— Data under study —
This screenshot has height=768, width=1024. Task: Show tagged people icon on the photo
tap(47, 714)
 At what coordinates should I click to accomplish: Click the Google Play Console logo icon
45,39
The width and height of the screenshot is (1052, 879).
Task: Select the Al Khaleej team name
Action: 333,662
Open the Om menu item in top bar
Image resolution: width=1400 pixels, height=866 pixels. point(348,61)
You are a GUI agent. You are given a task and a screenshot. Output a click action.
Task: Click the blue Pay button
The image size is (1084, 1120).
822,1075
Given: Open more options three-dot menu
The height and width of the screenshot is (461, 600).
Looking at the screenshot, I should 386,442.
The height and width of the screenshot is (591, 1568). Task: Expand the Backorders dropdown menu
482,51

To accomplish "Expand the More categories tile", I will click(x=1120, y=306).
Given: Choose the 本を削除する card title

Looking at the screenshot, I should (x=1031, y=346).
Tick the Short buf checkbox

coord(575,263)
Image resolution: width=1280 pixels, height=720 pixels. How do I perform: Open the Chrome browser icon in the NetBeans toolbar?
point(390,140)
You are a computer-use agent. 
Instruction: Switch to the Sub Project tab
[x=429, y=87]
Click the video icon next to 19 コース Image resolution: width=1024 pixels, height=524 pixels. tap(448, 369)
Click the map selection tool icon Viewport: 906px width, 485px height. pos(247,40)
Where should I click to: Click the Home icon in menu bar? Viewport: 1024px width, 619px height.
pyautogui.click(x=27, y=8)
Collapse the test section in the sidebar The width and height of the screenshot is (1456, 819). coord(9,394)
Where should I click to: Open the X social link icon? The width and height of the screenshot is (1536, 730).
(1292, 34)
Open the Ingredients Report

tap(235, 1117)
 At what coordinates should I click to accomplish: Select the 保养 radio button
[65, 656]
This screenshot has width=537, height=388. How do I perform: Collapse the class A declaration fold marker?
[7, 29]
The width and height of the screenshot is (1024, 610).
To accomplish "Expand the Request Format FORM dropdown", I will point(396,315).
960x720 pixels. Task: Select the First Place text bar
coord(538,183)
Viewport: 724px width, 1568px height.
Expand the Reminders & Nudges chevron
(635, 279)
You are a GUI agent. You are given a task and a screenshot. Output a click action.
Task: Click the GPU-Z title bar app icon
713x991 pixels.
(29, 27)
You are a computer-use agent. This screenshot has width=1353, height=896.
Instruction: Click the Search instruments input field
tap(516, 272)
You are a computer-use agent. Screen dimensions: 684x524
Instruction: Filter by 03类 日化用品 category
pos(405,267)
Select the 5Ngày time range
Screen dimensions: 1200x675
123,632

— Exercise instructions —
Would you please copy out every line of the data exactly?

— Result —
This screenshot has height=768, width=1024. Task: Show tagged people icon on the photo
tap(47, 714)
 At what coordinates should I click to accomplish: Click the Google Play Console logo icon
45,39
The width and height of the screenshot is (1052, 879).
Task: Select the Al Khaleej team name
Action: 333,662
Open the Om menu item in top bar
Image resolution: width=1400 pixels, height=866 pixels. point(348,61)
You are a GUI agent. You are given a task and a screenshot. Output a click action.
Task: Click the blue Pay button
The image size is (1084, 1120).
822,1075
Given: Open more options three-dot menu
The height and width of the screenshot is (461, 600).
Looking at the screenshot, I should 386,442.
The height and width of the screenshot is (591, 1568). Task: Expand the Backorders dropdown menu
482,51

To accomplish "Expand the More categories tile", I will click(x=1120, y=306).
Given: Choose the 本を削除する card title

Looking at the screenshot, I should (x=1031, y=346).
Tick the Short buf checkbox

coord(575,263)
Image resolution: width=1280 pixels, height=720 pixels. How do I perform: Open the Chrome browser icon in the NetBeans toolbar?
point(390,140)
You are a computer-use agent. 
Instruction: Switch to the Sub Project tab
[x=429, y=87]
Click the video icon next to 19 コース Image resolution: width=1024 pixels, height=524 pixels. tap(448, 369)
Click the map selection tool icon Viewport: 906px width, 485px height. pos(247,40)
Where should I click to: Click the Home icon in menu bar? Viewport: 1024px width, 619px height.
pyautogui.click(x=27, y=8)
Collapse the test section in the sidebar The width and height of the screenshot is (1456, 819). coord(9,394)
Where should I click to: Open the X social link icon? The width and height of the screenshot is (1536, 730).
(1292, 34)
Open the Ingredients Report

tap(235, 1117)
 At what coordinates should I click to accomplish: Select the 保养 radio button
[65, 656]
This screenshot has width=537, height=388. How do I perform: Collapse the class A declaration fold marker?
[7, 29]
The width and height of the screenshot is (1024, 610).
To accomplish "Expand the Request Format FORM dropdown", I will point(396,315).
960x720 pixels. Task: Select the First Place text bar
coord(538,183)
Viewport: 724px width, 1568px height.
Expand the Reminders & Nudges chevron
(635, 279)
You are a GUI agent. You are given a task and a screenshot. Output a click action.
Task: Click the GPU-Z title bar app icon
713x991 pixels.
(29, 27)
You are a computer-use agent. This screenshot has width=1353, height=896.
Instruction: Click the Search instruments input field
tap(516, 272)
You are a computer-use agent. Screen dimensions: 684x524
Instruction: Filter by 03类 日化用品 category
pos(405,267)
Select the 5Ngày time range
Screen dimensions: 1200x675
123,632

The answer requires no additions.